A total of 215 women were identified who met all eligibility criteria. MRI detected additional abnormalities in the breast in 89 patients (41%). Sixty-eight women underwent additional biopsies, with a total of 117 separate lesions biopsied. Of these, pathology was benign in 61 (52.1%), atypical ductal hyperplasia (ADH) in 21 (18%), ductal carcinoma in-situ (DCIS) in 17 (14.5%) and invasive disease in 18 (15.4%). Six patients had MRI-detected abnormalities in the contralateral breast only, with biopsies identifying invasive disease (3), DCIS (1) and benign (2) findings.

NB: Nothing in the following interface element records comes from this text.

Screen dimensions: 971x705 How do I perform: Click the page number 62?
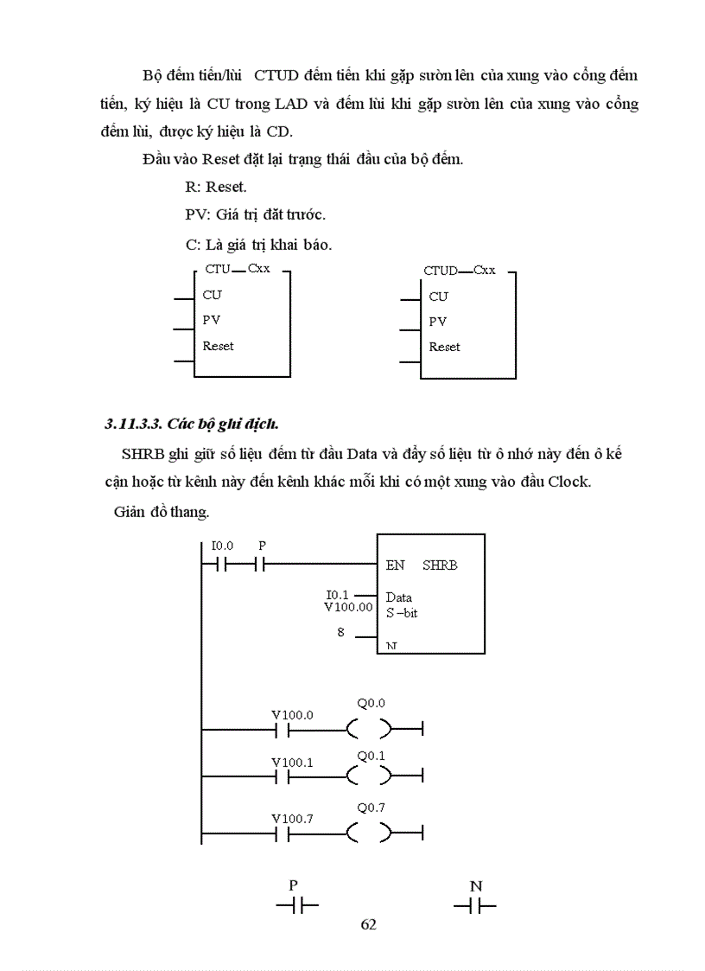368,924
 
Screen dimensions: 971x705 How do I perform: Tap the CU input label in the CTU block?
212,295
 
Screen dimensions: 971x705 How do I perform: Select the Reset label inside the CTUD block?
444,347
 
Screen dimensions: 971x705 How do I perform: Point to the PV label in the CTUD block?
438,322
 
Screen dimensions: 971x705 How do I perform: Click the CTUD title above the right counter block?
441,271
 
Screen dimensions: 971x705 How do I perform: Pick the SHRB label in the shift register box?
440,565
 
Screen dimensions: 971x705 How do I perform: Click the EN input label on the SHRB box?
395,565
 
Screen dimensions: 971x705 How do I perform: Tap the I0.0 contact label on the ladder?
222,546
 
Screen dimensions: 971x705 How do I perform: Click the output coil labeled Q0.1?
369,777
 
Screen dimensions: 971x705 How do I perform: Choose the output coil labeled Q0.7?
369,834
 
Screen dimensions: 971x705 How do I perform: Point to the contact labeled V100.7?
282,834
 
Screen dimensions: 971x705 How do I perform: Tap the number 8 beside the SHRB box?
341,633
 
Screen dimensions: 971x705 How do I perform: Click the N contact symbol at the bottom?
475,906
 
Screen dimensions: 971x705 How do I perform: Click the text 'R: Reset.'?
215,187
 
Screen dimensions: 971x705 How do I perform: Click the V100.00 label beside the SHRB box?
347,607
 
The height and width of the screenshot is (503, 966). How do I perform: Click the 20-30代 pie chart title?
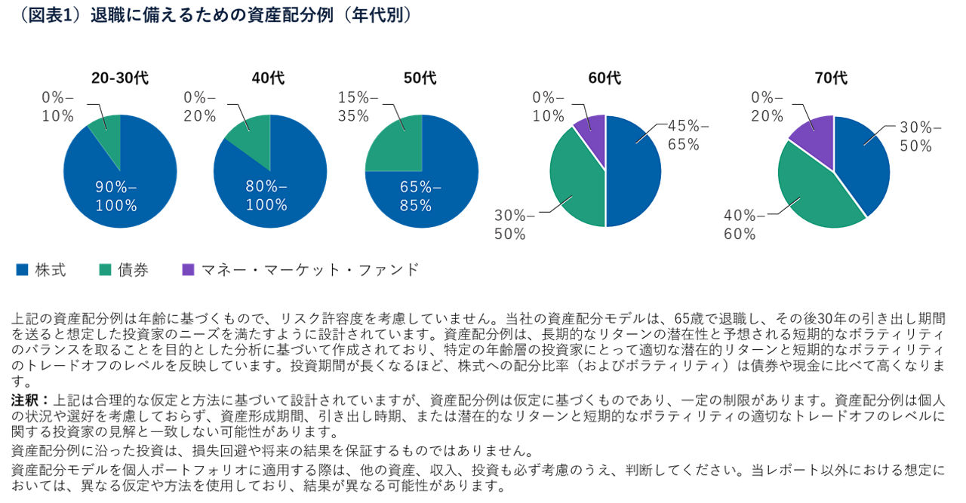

MRI showed abnormalities in both breasts in 6 patients and 18 additional lesions were biopsied which reveled invasive carcinoma (6), DCIS (7), ADH (3) and benign findings (2). Fifteen patients had either multifocal/multicentric disease or index lesion >3 cm on MRI and were deemed ineligible for IORT. Based on either MRI size or biopsy results, management was ultimately changed for 27 patients (12.5%). Extramammary findings were observed in 17 patients and 11 of these patients underwent further imaging studies all of which returned negative results.
Preoperative bilateral breast MRI is a valuable tool in the proper selection of patients best suited for IORT. Even in highly selected, favorable risk patients, MRI detected additional lesions that changed surgical and radiation therapy recommendations in 12.5% of patients. However, the cost/benefit ratio needs to be taken into consideration given the high frequency of benign biopsies and additional radiological work-up.
对于被诊断为早期乳腺癌的女性,当前的标准治疗方案是保乳手术(BCS),随后进行外照射放疗,通常在3 - 6周内完成。作为一种替代方案,部分患者可在保乳手术时接受术中放疗(IORT)。该技术在手术时单次给予放疗,使患者能够在一次治疗中同时接受手术和放疗。我们当前的研究分析了将乳腺MRI纳入被认为适合IORT患者的常规检查中的价值,以量化对患者入选资格和额外检查需求的影响。
我们回顾性地确定了由单一外科医生治疗的符合IORT条件的患者,基于机构入选标准,这些标准包括:年龄≥55岁的女性、1 - 2级、肿瘤大小<3 cm、雌激素受体(ER)阳性、Her-2 neu未扩增且Ki-67为低/中等水平、单灶浸润性导管/混合组织学癌。所有患者均必须接受体格检查以及双侧诊断性乳腺钼靶加超声检查。从该人群中,我们确定了所有接受过双侧乳腺MRI检查作为术前评估一部分的患者。
共确定了215名符合所有入选标准的女性。MRI在89名患者(41%)的乳腺中检测到额外异常。68名女性接受了额外活检,共对117个独立病变进行了活检。其中,病理结果为良性的有61个(52.1%),非典型导管增生(ADH)21个(18%),导管原位癌(DCIS)17个(14.5%),浸润性疾病18个(15.4%)。6名患者仅在对侧乳腺有MRI检测到的异常,活检发现浸润性疾病(3例)、DCIS(1例)和良性(2例)结果。6名患者双侧乳腺均有MRI异常,另外对18个病变进行了活检,发现浸润性癌(6例)、DCIS(7例)、ADH(3例)和良性结果(2例)。15名患者在MRI上有多灶/多中心疾病或索引病变>3 cm,被认为不适合IORT。基于MRI大小或活检结果,最终有27名患者(12.5%)的治疗方案发生了改变。在17名患者中观察到乳腺外的发现,其中11名患者接受了进一步的影像学检查,所有结果均为阴性。
术前双侧乳腺MRI是正确选择最适合IORT患者的有价值工具。即使在经过高度筛选、风险较低的患者中,MRI仍检测到额外病变,这些病变在12.5%的患者中改变了手术和放疗建议。然而,考虑到良性活检的高频率和额外的放射学检查,需要权衡成本效益比。